Tax-dodging snowbirds could lose their healthcare
Are you an American resident? It’s a question that Canadian “snowbirds” will have to ask themselves before celebrating Canada Day next week, when the U.S. Foreign Tax Compliance Act – or FATCA – kicks into effect.
Financial institutions around the world will answer to the U.S. Internal Revenue Agency so Uncle Sam can assess their account holders for income tax, or face large withholding penalties after July 1.
Unlike Canada, and most of the world for that matter, Americans are taxed wherever they choose to reside. The convention dates back to the first U.S. income tax enacted in 1861 in the early months of the Civil War, aimed at preventing wealthy Americans from heading for the safety of foreign shores. It’s a tax distinction the U.S. shares exclusively with war-torn Eritrea.
“They [Americans living abroad] are required to file their income tax every year and pay their income tax, but really they haven’t. We are in a new age of tax collection where governments collaborate with each other to share information,” said BNN’s Personal Investor Dale Jackson.
Quirky history lessons aside, this new legislation puts Canada’s “snowbirds” – the masses of Canadians that flock south of the boarder for the winter months – directly in the cross-hairs of a newly empowered U.S. tax man.
More than 77,000 financial institutions worldwide have agreed to pass along account information to the IRS. Canadian institutions will do this through the Canada Revenue Agency.
FATCA applies to “U.S. persons,” a definition that includes people who reside in the U.S. but may not be lawful residents or citizens.
COUNT THE DAYS
So how long were you soaking up sun on St. Petersburg beach while waiting out the Polar Vortex this year?

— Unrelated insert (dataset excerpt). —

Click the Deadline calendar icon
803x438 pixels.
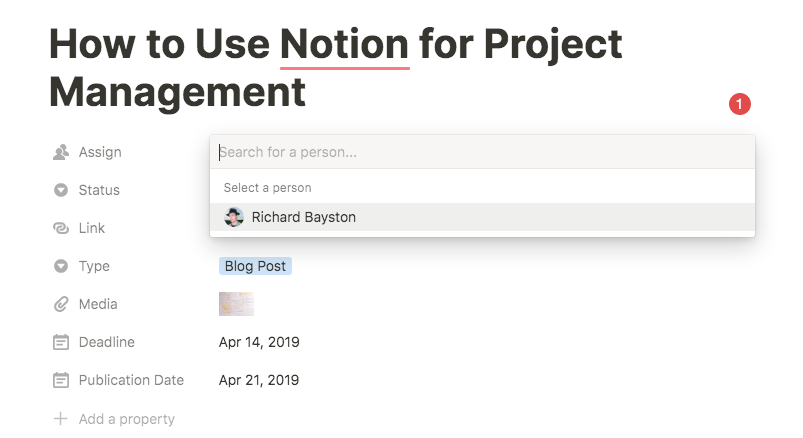[61, 342]
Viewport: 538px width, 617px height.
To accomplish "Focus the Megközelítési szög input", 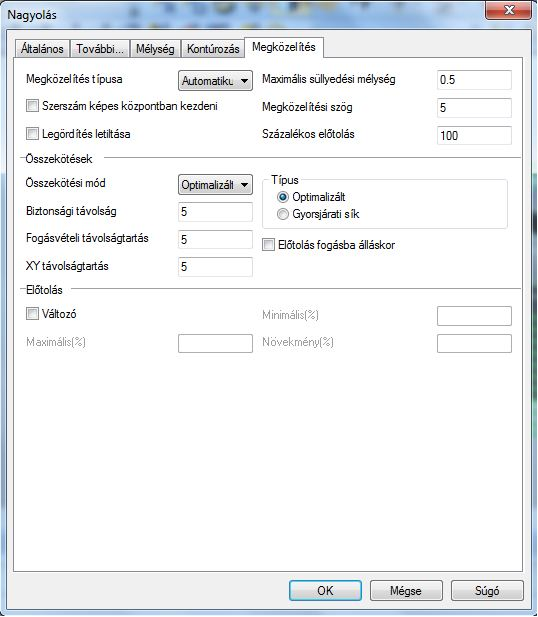I will (x=474, y=108).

“Snowbirds are required to keep tabs on the days that they are in the U.S. and in Canada to determine which residence they are. That’s the entry/exit initiative that requires the substantial presence test. The magic number is 183 days. That could determine if you are a U.S. citizen or a Canadian citizen,” said Jackson.
The consequences for not settling up your tab with Uncle Sam are serious and could include a Canadian departure tax, a travel ban to the U.S., or U.S. tax and worldwide income.
“If the Canadian government determines you are not a Canadian citizen, you could lose your provincial health care, which would be something very serious for Snowbirds,” said Jackson.